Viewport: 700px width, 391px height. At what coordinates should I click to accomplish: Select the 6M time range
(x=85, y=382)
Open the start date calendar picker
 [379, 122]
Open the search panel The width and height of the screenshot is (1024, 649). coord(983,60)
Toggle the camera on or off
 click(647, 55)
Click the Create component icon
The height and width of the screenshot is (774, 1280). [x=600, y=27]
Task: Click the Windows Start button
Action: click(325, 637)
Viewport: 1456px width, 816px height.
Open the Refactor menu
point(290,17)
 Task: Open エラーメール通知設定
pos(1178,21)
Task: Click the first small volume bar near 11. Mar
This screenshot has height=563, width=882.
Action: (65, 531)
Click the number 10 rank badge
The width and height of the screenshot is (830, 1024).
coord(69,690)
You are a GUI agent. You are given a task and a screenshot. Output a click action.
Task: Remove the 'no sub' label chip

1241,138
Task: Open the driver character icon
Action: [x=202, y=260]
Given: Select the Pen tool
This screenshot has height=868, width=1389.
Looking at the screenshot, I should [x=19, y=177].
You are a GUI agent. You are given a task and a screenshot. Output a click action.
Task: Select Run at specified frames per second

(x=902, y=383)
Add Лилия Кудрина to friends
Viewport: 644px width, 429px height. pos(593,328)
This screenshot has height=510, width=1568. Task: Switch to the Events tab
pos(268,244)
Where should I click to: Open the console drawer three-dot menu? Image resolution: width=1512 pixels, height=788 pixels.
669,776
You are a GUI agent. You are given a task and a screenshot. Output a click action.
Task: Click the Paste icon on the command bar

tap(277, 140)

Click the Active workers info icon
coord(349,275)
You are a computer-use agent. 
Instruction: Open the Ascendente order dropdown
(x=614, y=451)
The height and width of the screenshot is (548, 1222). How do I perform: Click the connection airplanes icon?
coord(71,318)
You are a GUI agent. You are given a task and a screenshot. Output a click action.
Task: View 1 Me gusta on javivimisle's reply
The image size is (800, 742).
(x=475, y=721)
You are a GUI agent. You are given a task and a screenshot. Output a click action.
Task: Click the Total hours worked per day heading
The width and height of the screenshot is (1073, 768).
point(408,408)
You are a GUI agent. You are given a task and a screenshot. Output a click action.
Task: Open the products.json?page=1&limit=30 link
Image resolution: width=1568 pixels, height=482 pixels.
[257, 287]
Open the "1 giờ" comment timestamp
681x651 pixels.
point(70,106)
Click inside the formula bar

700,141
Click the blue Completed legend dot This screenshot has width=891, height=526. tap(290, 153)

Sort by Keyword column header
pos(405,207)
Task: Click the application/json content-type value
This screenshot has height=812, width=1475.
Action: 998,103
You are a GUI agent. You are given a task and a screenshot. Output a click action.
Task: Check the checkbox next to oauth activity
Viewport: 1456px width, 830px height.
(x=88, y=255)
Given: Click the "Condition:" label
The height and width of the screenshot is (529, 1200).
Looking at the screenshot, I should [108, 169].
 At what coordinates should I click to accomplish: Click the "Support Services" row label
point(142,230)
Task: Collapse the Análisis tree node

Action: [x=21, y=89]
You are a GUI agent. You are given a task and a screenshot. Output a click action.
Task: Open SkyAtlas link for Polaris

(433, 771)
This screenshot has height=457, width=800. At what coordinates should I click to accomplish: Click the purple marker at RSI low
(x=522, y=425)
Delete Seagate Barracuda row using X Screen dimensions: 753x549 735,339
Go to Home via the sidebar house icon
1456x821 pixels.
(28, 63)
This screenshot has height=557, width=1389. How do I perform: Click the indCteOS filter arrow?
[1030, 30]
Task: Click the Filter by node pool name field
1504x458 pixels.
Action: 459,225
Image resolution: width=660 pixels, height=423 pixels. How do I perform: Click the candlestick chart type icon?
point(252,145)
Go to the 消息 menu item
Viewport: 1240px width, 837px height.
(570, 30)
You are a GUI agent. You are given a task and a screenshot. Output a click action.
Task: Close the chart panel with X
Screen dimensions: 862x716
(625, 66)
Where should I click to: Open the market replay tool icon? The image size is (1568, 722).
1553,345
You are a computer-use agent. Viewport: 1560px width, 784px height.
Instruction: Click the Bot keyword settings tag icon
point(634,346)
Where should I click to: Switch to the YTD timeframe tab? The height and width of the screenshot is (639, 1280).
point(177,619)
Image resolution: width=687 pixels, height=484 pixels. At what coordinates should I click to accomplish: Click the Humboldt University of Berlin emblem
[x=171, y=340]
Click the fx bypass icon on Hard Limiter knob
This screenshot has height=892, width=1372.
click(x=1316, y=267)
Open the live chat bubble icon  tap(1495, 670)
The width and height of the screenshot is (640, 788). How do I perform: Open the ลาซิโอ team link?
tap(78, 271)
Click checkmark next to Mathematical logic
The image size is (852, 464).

-.-.-

### [Directive]
Reproduce the material verbatim, starting at its very first line and ending at the line containing "pos(268,244)", with both of those lines included.

### [Correct output]
Viewport: 700px width, 391px height. At what coordinates should I click to accomplish: Select the 6M time range
(x=85, y=382)
Open the start date calendar picker
 [379, 122]
Open the search panel The width and height of the screenshot is (1024, 649). coord(983,60)
Toggle the camera on or off
 click(647, 55)
Click the Create component icon
The height and width of the screenshot is (774, 1280). [x=600, y=27]
Task: Click the Windows Start button
Action: click(325, 637)
Viewport: 1456px width, 816px height.
Open the Refactor menu
point(290,17)
 Task: Open エラーメール通知設定
pos(1178,21)
Task: Click the first small volume bar near 11. Mar
This screenshot has height=563, width=882.
Action: (65, 531)
Click the number 10 rank badge
The width and height of the screenshot is (830, 1024).
coord(69,690)
You are a GUI agent. You are given a task and a screenshot. Output a click action.
Task: Remove the 'no sub' label chip

1241,138
Task: Open the driver character icon
Action: [x=202, y=260]
Given: Select the Pen tool
This screenshot has height=868, width=1389.
Looking at the screenshot, I should [x=19, y=177].
You are a GUI agent. You are given a task and a screenshot. Output a click action.
Task: Select Run at specified frames per second

(x=902, y=383)
Add Лилия Кудрина to friends
Viewport: 644px width, 429px height. pos(593,328)
This screenshot has height=510, width=1568. Task: Switch to the Events tab
pos(268,244)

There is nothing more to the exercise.